Text block:
____

DONALD TRUMP

Scripps Ranch Family Heads Home from British Virgin Islands

A Scripps Ranch family who survived an “extremely crazy” night as Hurricane Irma’s powerful winds battered the Caribbean is on their way home to California.

Jennifer Engels Madsen, her husband John Madsen and her sons Andy Madsen, a Cal Poly student and Ryan Madsen, a UC Davis student were vacationing in the British Virgin Islands before the core of the storm swept over the island on Wednesday, September 6.

At least 53 people across the Caribbean and the Southeastern United States were killed by Irma, which at its peak was a Category 5 hurricane, the strongest there is.

The family had rented a boat to hop from tiny island to tiny island on what should have been a dream vacation.

However, they were forced to hunker down, surrounded by mattresses on Tortola, the largest of the British Virgin Islands, when the hurricane struck.

____

Input data:
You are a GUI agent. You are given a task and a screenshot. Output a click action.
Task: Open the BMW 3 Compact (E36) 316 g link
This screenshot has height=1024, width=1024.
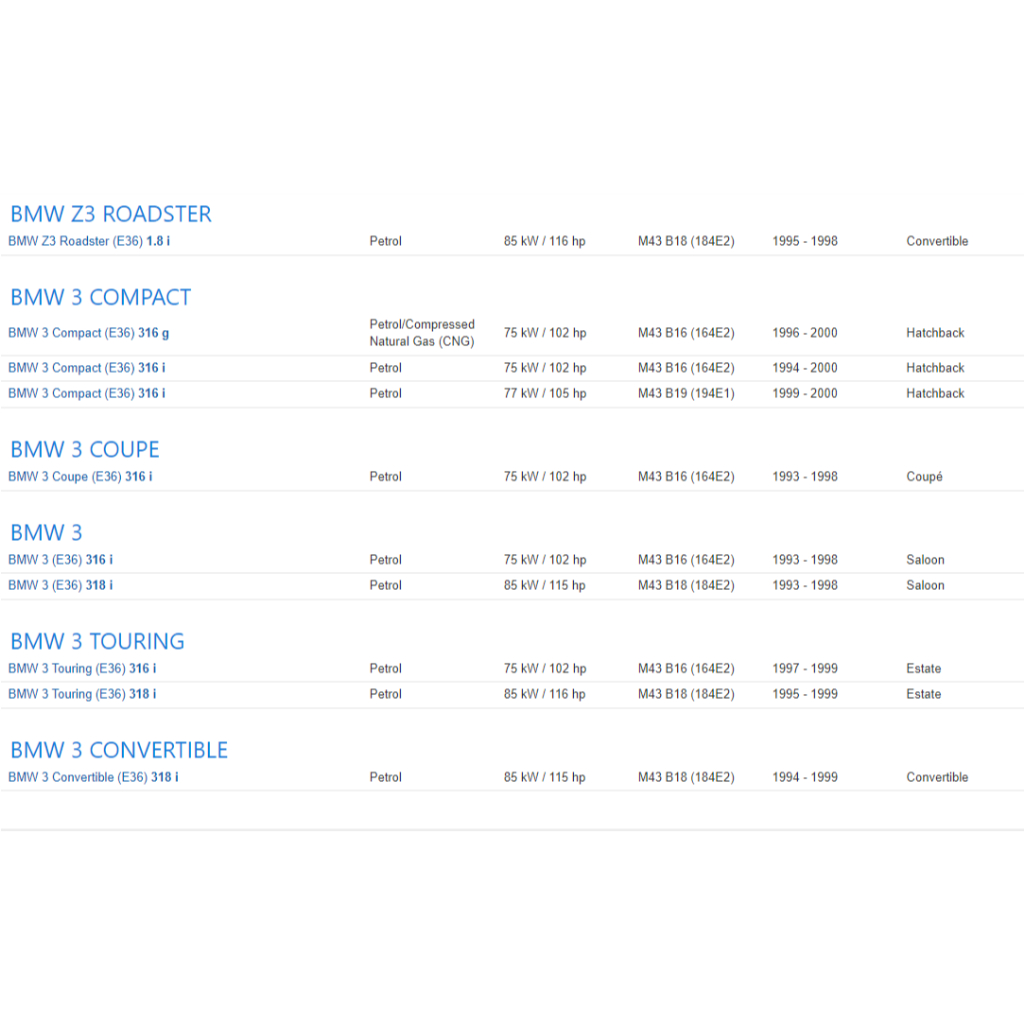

____

Aim of the exercise:
Copy out the full news article about the Scripps Ranch family caught in Hurricane Irma word for word, from its first line to its last.

The completed task:
DONALD TRUMP

Scripps Ranch Family Heads Home from British Virgin Islands

A Scripps Ranch family who survived an “extremely crazy” night as Hurricane Irma’s powerful winds battered the Caribbean is on their way home to California.

Jennifer Engels Madsen, her husband John Madsen and her sons Andy Madsen, a Cal Poly student and Ryan Madsen, a UC Davis student were vacationing in the British Virgin Islands before the core of the storm swept over the island on Wednesday, September 6.

At least 53 people across the Caribbean and the Southeastern United States were killed by Irma, which at its peak was a Category 5 hurricane, the strongest there is.

The family had rented a boat to hop from tiny island to tiny island on what should have been a dream vacation.

However, they were forced to hunker down, surrounded by mattresses on Tortola, the largest of the British Virgin Islands, when the hurricane struck.